TEXT PROVIDED
▼
Kilar belonged (together with Bolesław Szabelski, his student Henryk Górecki and Krzysztof Penderecki) to the Polish Avant-garde music movement of the Sixties, sometimes referred to as the New Polish School. In 1977 Kilar was one of the founding members of the Karol Szymanowski Society, based in the mountain town of Zakopane. Kilar chaired the Katowice chapter of the Association of Polish Composers for many years and from 1979 to 1981 was vice chair of this association's national board. He was also a member of the Repertoire Committee for the "Warsaw Autumn" International Festival of Contemporary Music. In 1991 Polish filmmaker Krzysztof Zanussi made a biographical film about the composer titled Wojciech Kilar.

Having received critical success as a classical composer, Kilar scored his first domestic film in 1959, and went on to write music for some of Poland's most acclaimed directors, including Krzysztof Kieślowski, Krzysztof Zanussi, Kazimierz Kutz and Andrzej Wajda. He worked on over 100 titles in his home country, including internationally recognised titles such as Bilans Kwartalny (1975), Spirala (1978), Constans (1980), Imperativ (1982), Rok Spokojnego Słońca (1984), and Życie za Życie (1991), plus several others in France and across other parts of Europe. He made his English-language debut with Francis Ford Coppola's adaptation of Dracula. His other English language features — Roman Polanski's trio Death and the Maiden (1994), The Ninth Gate (1999) and The Pianist (2002), and Jane Campion's The Portrait of a Lady (1996) — were typified by his trademark grinding basses and cellos, deeply romantic themes and minimalist chord progressions.

In addition to his film work, Kilar continued to write and publish purely classical works, which have included a horn sonata, a piece for a wind quintet, several pieces for chamber orchestra and choir, the acclaimed Baltic Canticles, the epic Exodus (famous as the trailer music from Schindler's List and the main theme of Terrence Malick's Knight of Cups), a Concerto for Piano and Orchestra dedicated to Peter Jablonski, and his major work, the September Symphony (2003).

Having abandoned Avant-garde music technical means almost entirely, he continued to employ a simplified musical language, in which sizable masses of sound serve as a backdrop for highlighted melodies. This occurs in those compositions that reference folk music (especially Polish Highlander Gorals folk melodies) and in patriotic and religious pieces.
▲
Source records
▼
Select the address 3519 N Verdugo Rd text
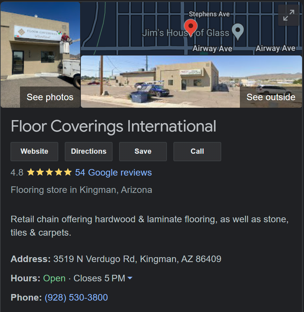The width and height of the screenshot is (304, 312). (x=95, y=259)
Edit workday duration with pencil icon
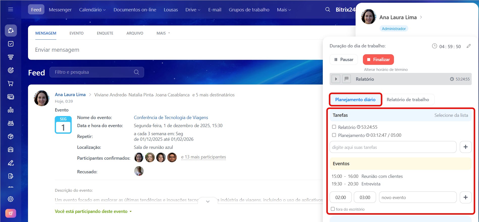The height and width of the screenshot is (222, 479). pyautogui.click(x=468, y=46)

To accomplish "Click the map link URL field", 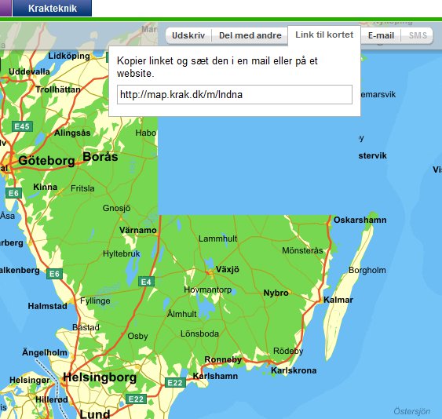I will pos(235,94).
▲
USING THE INFORMATION
a - According to the text on Wojciech Kilar, in what year did he score his first domestic film?
b - State whether each statement agrees with the text on Wojciech Kilar, answering yes or no and quoting the words of the text that decide it: (i) Kilar served as vice chair of the national board of the Association of Polish Composers from 1979 to 1981. (ii) Kilar's English-language debut was Roman Polanski's The Pianist. (iii) The Karol Szymanowski Society is based in Katowice.
c - Reproduce the passage of the text on Wojciech Kilar between "In addition to" and "and religious pieces.", inclusive.
The lines are material separate from the text on Wojciech Kilar.

ANSWERS TO THE TASKS
a - 1959

b -
(i) Yes: "from 1979 to 1981 was vice chair of this association's national board"
(ii) No: "He made his English-language debut with Francis Ford Coppola's adaptation of Dracula."
(iii) No: "based in the mountain town of Zakopane"

c -
In addition to his film work, Kilar continued to write and publish purely classical works, which have included a horn sonata, a piece for a wind quintet, several pieces for chamber orchestra and choir, the acclaimed Baltic Canticles, the epic Exodus (famous as the trailer music from Schindler's List and the main theme of Terrence Malick's Knight of Cups), a Concerto for Piano and Orchestra dedicated to Peter Jablonski, and his major work, the September Symphony (2003).

Having abandoned Avant-garde music technical means almost entirely, he continued to employ a simplified musical language, in which sizable masses of sound serve as a backdrop for highlighted melodies. This occurs in those compositions that reference folk music (especially Polish Highlander Gorals folk melodies) and in patriotic and religious pieces.